*** Input ***
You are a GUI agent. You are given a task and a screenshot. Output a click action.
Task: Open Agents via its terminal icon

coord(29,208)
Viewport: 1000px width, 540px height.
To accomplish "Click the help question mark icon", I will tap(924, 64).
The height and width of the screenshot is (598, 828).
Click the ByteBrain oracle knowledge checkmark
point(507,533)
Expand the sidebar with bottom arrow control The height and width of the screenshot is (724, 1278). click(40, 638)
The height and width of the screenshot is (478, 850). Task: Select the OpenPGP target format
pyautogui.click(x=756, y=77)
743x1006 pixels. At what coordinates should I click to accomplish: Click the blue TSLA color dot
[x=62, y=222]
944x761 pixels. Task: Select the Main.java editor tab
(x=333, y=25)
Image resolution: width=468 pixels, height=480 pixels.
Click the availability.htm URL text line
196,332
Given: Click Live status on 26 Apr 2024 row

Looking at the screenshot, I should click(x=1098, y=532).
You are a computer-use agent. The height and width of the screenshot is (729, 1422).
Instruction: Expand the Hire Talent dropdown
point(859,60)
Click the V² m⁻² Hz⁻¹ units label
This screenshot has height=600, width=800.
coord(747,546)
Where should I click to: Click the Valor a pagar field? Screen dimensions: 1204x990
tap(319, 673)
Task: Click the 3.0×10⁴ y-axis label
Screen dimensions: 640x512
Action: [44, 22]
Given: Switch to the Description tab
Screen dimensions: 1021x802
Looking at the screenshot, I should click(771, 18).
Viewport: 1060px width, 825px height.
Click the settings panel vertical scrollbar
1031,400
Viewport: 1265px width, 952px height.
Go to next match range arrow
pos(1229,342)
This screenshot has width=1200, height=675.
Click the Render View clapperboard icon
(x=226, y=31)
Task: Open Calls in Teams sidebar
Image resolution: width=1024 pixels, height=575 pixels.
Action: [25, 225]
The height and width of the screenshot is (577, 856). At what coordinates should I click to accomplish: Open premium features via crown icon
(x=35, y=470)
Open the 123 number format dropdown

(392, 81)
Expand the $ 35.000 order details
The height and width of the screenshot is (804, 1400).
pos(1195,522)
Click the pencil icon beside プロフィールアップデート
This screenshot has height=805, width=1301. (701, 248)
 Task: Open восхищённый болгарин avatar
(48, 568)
*** End of Input ***
Your goal :: Everything in the listing is to be restated exactly.

Task result ::
You are a GUI agent. You are given a task and a screenshot. Output a click action.
Task: Open Agents via its terminal icon

coord(29,208)
Viewport: 1000px width, 540px height.
To accomplish "Click the help question mark icon", I will tap(924, 64).
The height and width of the screenshot is (598, 828).
Click the ByteBrain oracle knowledge checkmark
point(507,533)
Expand the sidebar with bottom arrow control The height and width of the screenshot is (724, 1278). click(40, 638)
The height and width of the screenshot is (478, 850). Task: Select the OpenPGP target format
pyautogui.click(x=756, y=77)
743x1006 pixels. At what coordinates should I click to accomplish: Click the blue TSLA color dot
[x=62, y=222]
944x761 pixels. Task: Select the Main.java editor tab
(x=333, y=25)
Image resolution: width=468 pixels, height=480 pixels.
Click the availability.htm URL text line
196,332
Given: Click Live status on 26 Apr 2024 row

Looking at the screenshot, I should click(x=1098, y=532).
You are a computer-use agent. The height and width of the screenshot is (729, 1422).
Instruction: Expand the Hire Talent dropdown
point(859,60)
Click the V² m⁻² Hz⁻¹ units label
This screenshot has height=600, width=800.
coord(747,546)
Where should I click to: Click the Valor a pagar field? Screen dimensions: 1204x990
tap(319, 673)
Task: Click the 3.0×10⁴ y-axis label
Screen dimensions: 640x512
Action: [44, 22]
Given: Switch to the Description tab
Screen dimensions: 1021x802
Looking at the screenshot, I should click(771, 18).
Viewport: 1060px width, 825px height.
Click the settings panel vertical scrollbar
1031,400
Viewport: 1265px width, 952px height.
Go to next match range arrow
pos(1229,342)
This screenshot has width=1200, height=675.
Click the Render View clapperboard icon
(x=226, y=31)
Task: Open Calls in Teams sidebar
Image resolution: width=1024 pixels, height=575 pixels.
Action: [25, 225]
The height and width of the screenshot is (577, 856). At what coordinates should I click to accomplish: Open premium features via crown icon
(x=35, y=470)
Open the 123 number format dropdown

(392, 81)
Expand the $ 35.000 order details
The height and width of the screenshot is (804, 1400).
pos(1195,522)
Click the pencil icon beside プロフィールアップデート
This screenshot has height=805, width=1301. (701, 248)
 Task: Open восхищённый болгарин avatar
(48, 568)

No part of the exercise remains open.